Now that it's often allowed, I usually have an old phone stashed in my check-in bag. Is that common practice? Is there something simpler I'm not thinking of?
You don’t necessarily need a second phone. You may need a second phone number in your home country that you can get calls and SMS anywhere. VOIP services such as Google Voice, Hushed, Skype work, but test first because some banks etc. won’t accept VOIP numbers.
I have travelled full-time for over 12 years. I carry one phone, an iPad, have three email accounts, two US numbers (Google Voice and Hushed), a local number wherever I stay (e-SIM), a Yubikey and backup key. Have never needed a second phone.
I think of the 2nd phone as basically just a little portable computer with Bitwarden, and on which I could probably use some sort of messaging app or email while I replaced the first phone.
Yubikey is the popular answer so far. I have thought of that in the past, but never followed through on. Less versatile (can't run apps)? Certainly more portable.
Are the majority of people who don't like doing this stuff just not using 2FA, or just risking being locked out? All the people I know in this category are doing one of these options.

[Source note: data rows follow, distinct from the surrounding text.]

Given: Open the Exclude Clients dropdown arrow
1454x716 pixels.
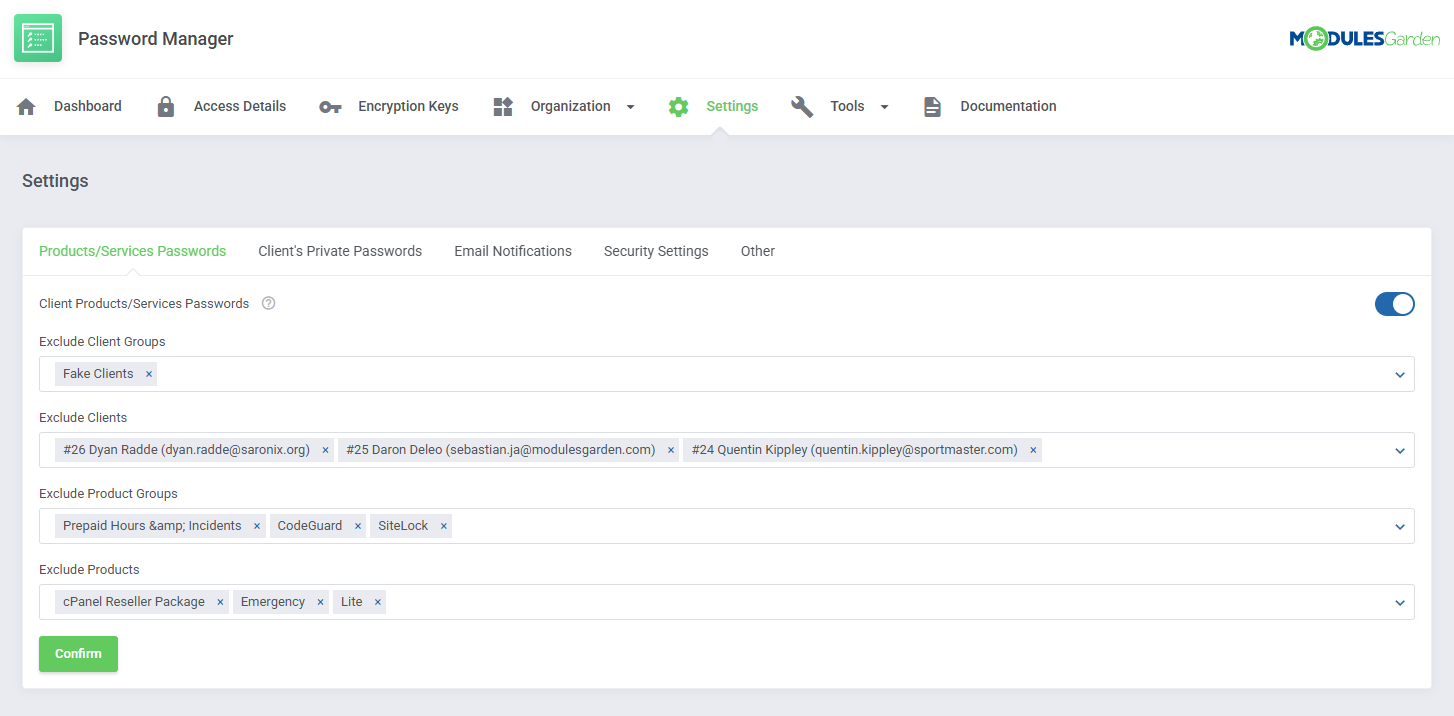Looking at the screenshot, I should tap(1400, 450).
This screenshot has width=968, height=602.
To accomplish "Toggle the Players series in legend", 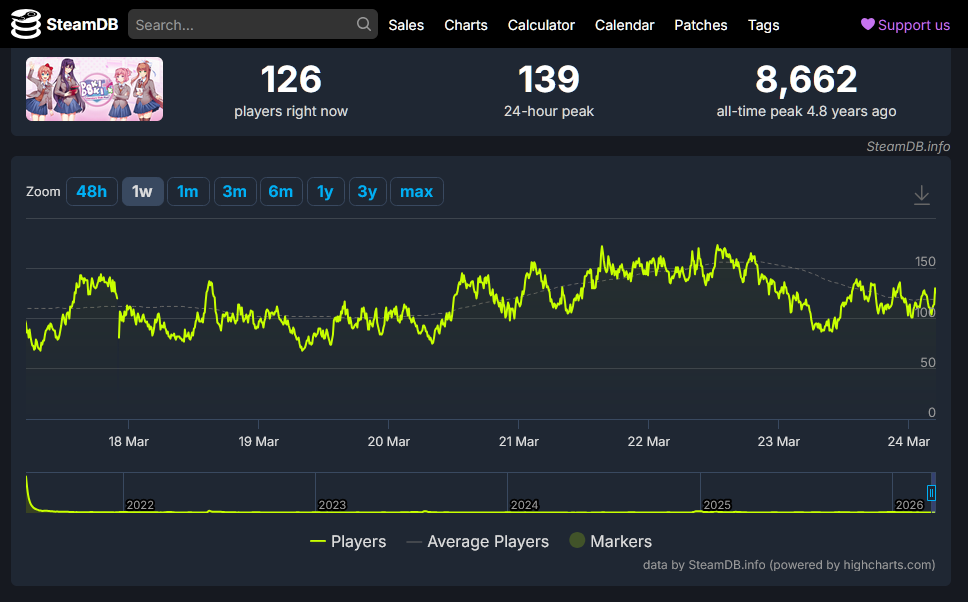I will coord(348,541).
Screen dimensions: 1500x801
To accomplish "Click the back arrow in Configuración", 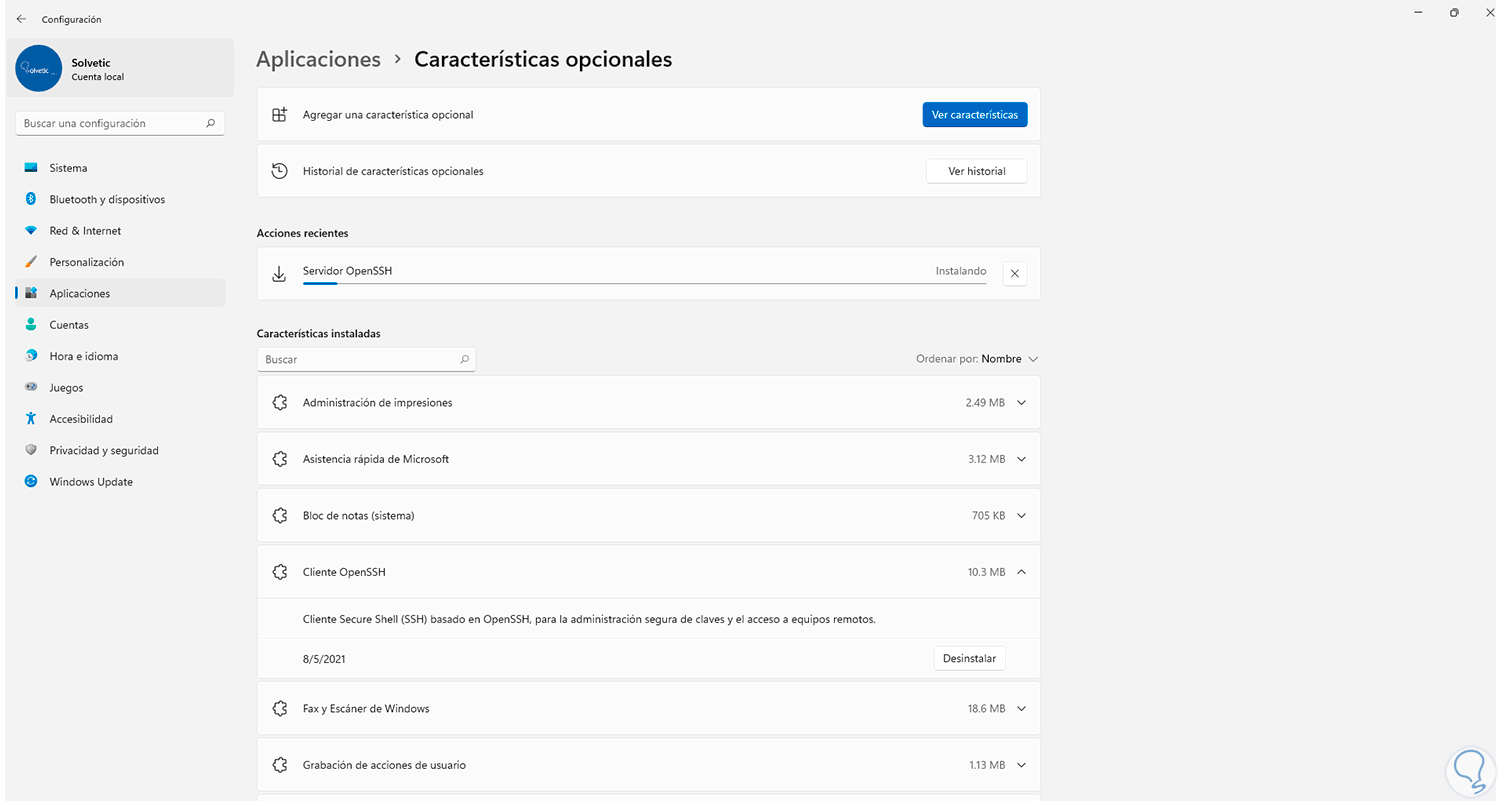I will point(21,19).
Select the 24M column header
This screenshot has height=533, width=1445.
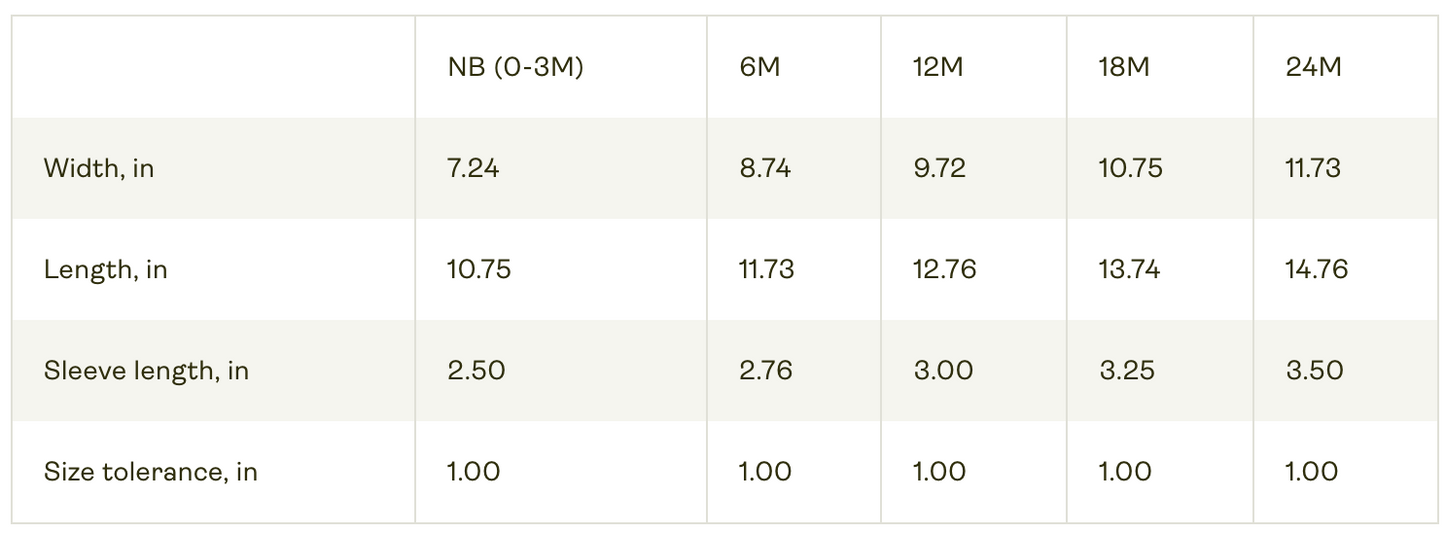[x=1313, y=67]
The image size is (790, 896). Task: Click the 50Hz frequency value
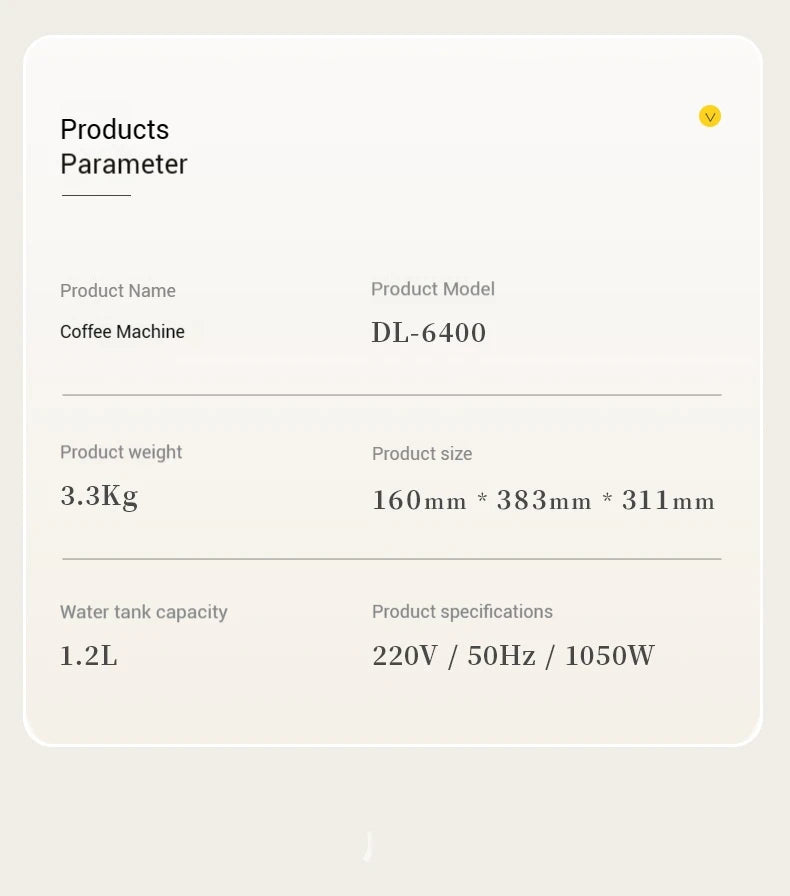tap(501, 656)
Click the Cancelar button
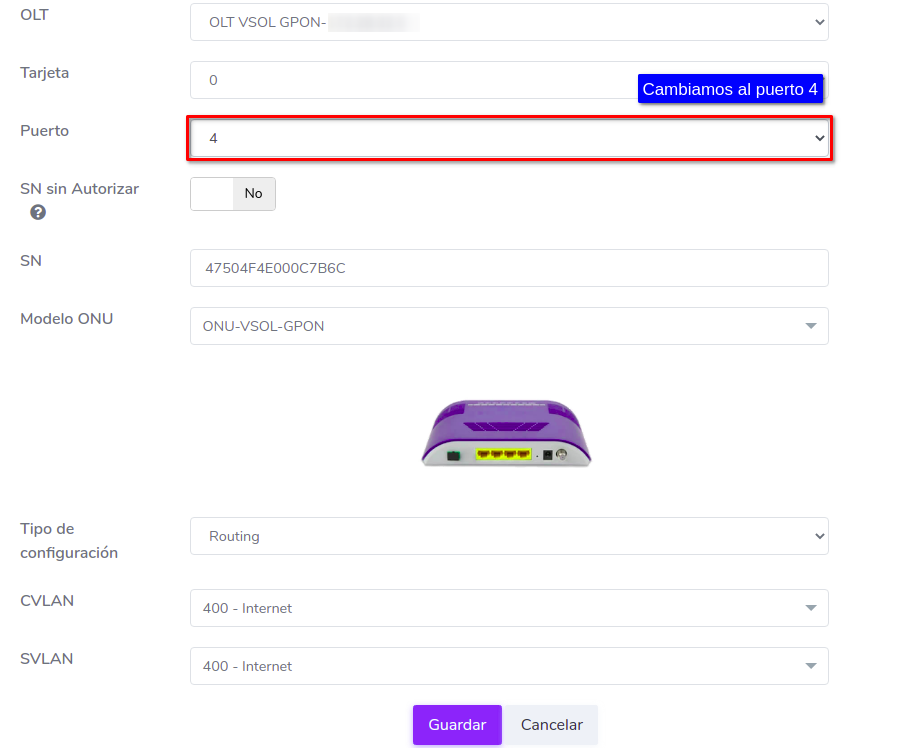Image resolution: width=915 pixels, height=748 pixels. click(552, 725)
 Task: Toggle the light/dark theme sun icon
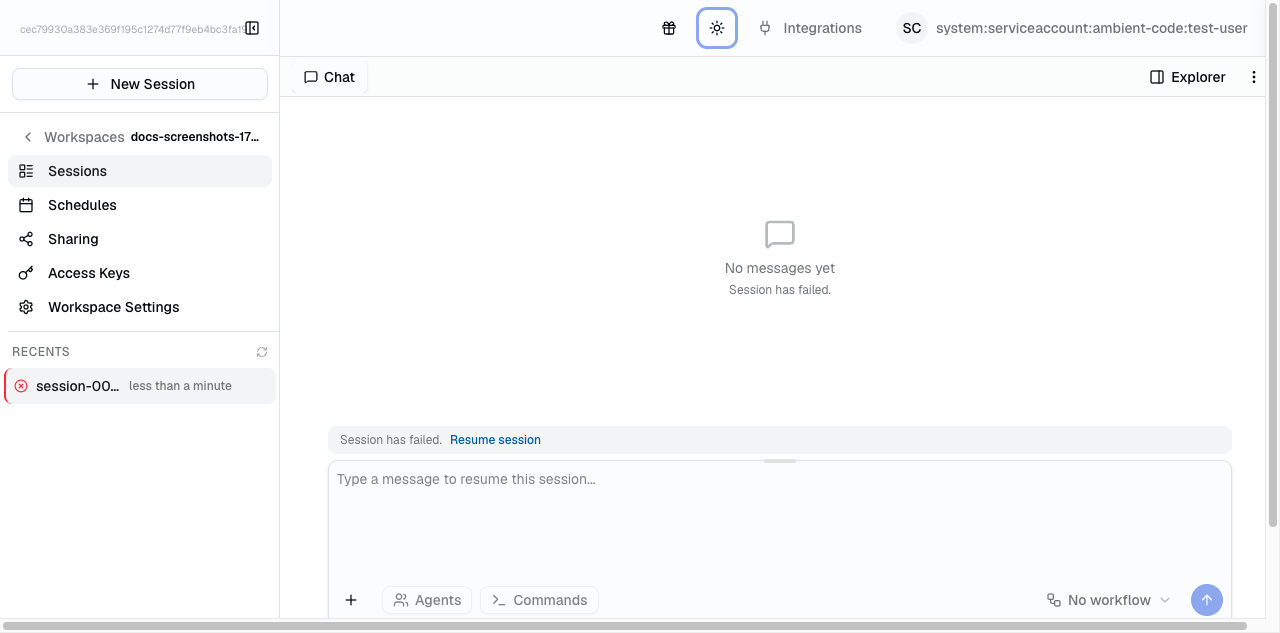717,28
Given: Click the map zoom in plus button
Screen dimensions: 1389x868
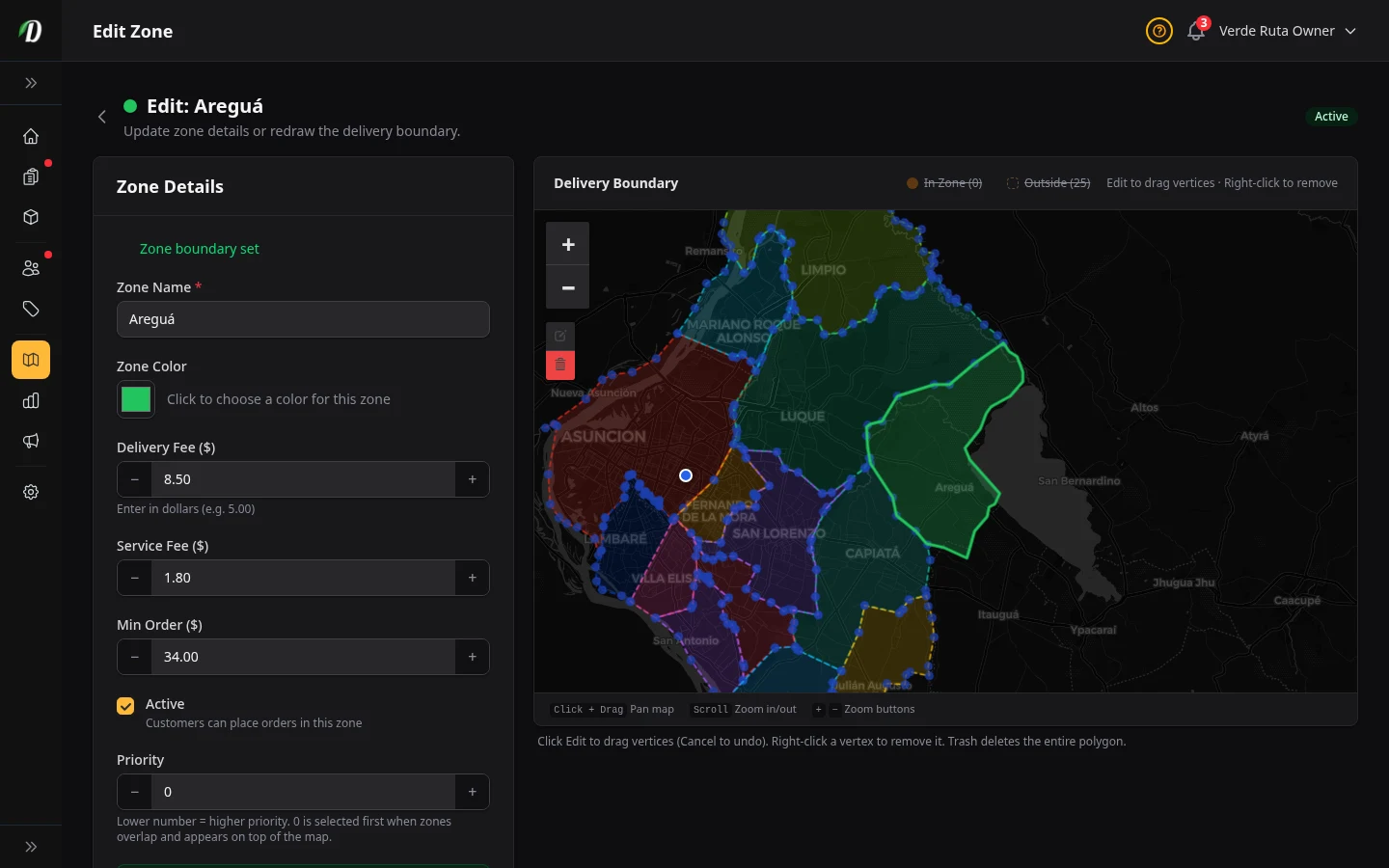Looking at the screenshot, I should [567, 243].
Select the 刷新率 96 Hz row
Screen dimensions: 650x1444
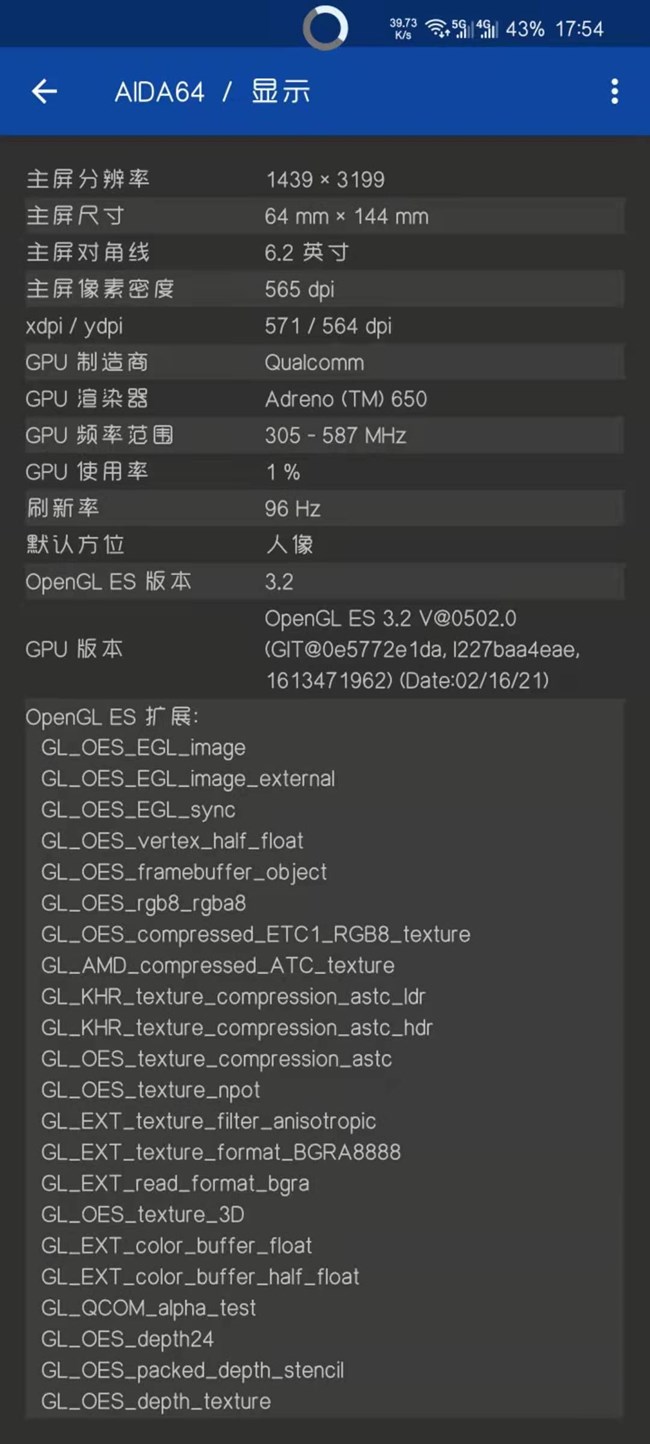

1. SSH into a fixed desktop that has a Yubikey plugged in so I can receive the TOTP codes for the idiot services that only allow registering 1 Yubikey
2. All phone-based 2FA go to a virtual number that forwards to a place that I can access remotely from any device
Yeah, not ideal, but not having access to my own shit in a foreign country is a bigger risk.
I also keep an old phone hidden deep in my luggage, not for a 2FA backup but just to have a phone to use in case my main phone is stolen or breaks.
Some 2FA I have run into lately will email or SMS a code (WTF?)
My watch has cellular and will show messages. Is this a backup?